After some variations on that main shot for later scenes, and a brief scene in the kitchen, we packed up and headed out for exteriors. Most of these were happy flashbacks from the early days of Harvey and Alice’s relationship, and Jonnie wanted to fill them with filmic references. First up was a Jules et Jim homage with the pair racing across a bridge, then a “remake” of one of Jonnie’s own amateur films with Harvey and Alice spinning around holding hands. For POV reverse shots we put the tripod on the point which they span around, and I set the panning tension to zero so that they could pull the camera around themselves by holding the moose bars (handgrips).

Next was a Manhattan-esque shot with the couple on a bench looking up at Ely Cathedral. We clearly weren’t going to light the cathedral on our budget, so we set up around sunset and waited for the streetlamps to come on and the ambient light to drop to a nice dusky level. We rolled when the daylight was metering at T1.4 at ISO 800, though I exposed at T2. To cut Harvey and Alice out from the background a bit Stephen stood just out of frame with an LED lantern motivated by a nearby streetlamp.

He pulled the same trick at our next location, a passageway beside Prezzo, where we did actually have to light a small portion of the cathedral wall as well, using a battery-powered Aputure (200X I think). We couldn’t have done it for long on the batteries we had, but fortunately it was a brief scene.

Our final set-up was a Poor Man’s shot of Harvey running at night. We did this on the green beside the cathedral because it was a handy open space where we could get a completely dark background save for a few dots of distant lights. Stephen armed a FalconEyes over Paul and swung it back and forth to create the illusion of passing streetlamps. The shot needed a tiny touch of fill, so we taped a PavoTube to the top of the matte box, setting it to 1% intensity and taping over most of it to get it down to a low enough level. (I was at ISO 3200 and on a 14mm lens, so mere inches from Paul’s face.)
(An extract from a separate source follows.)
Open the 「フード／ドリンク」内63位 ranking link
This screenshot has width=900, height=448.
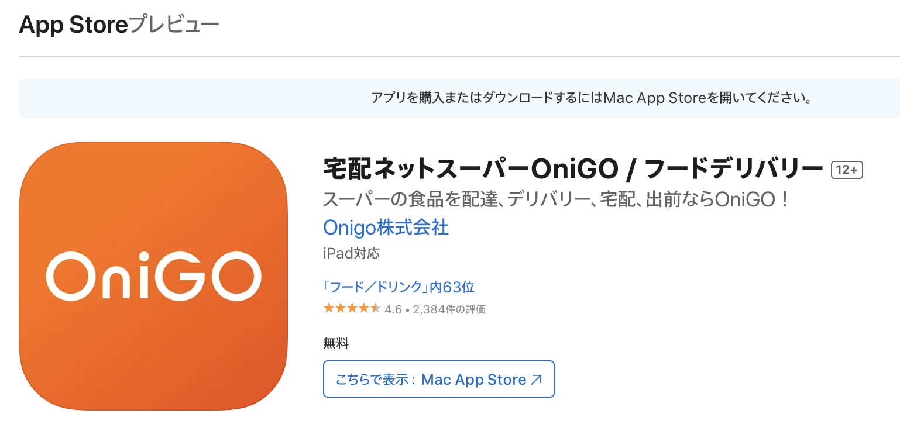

Then Rob said the magic words, “It’s a wrap.” Like most micro-budget projects there are still a few loose ends to be shot, but those will be done with Jonnie’s camera and no crew. For most of the cast and crew Harvey Greenfield has run his course and I’ll see them at some distant time for the premiere. Thank you Stephen Allwright (gaffer), Jeremy Dawson (spark), Hamish Nichols (1st AC), Fiyin Oladimeji (2nd AC) and Nana Nabi (2nd AC daily) for all your hard work, and to Jonnie for bringing me onto this fun and creative film. Huge thanks also to Global Distribution, Red and Sigma who supported us with equipment which brought the whole thing up a level. The rough cut is already fantastic and I can’t wait to see it finished.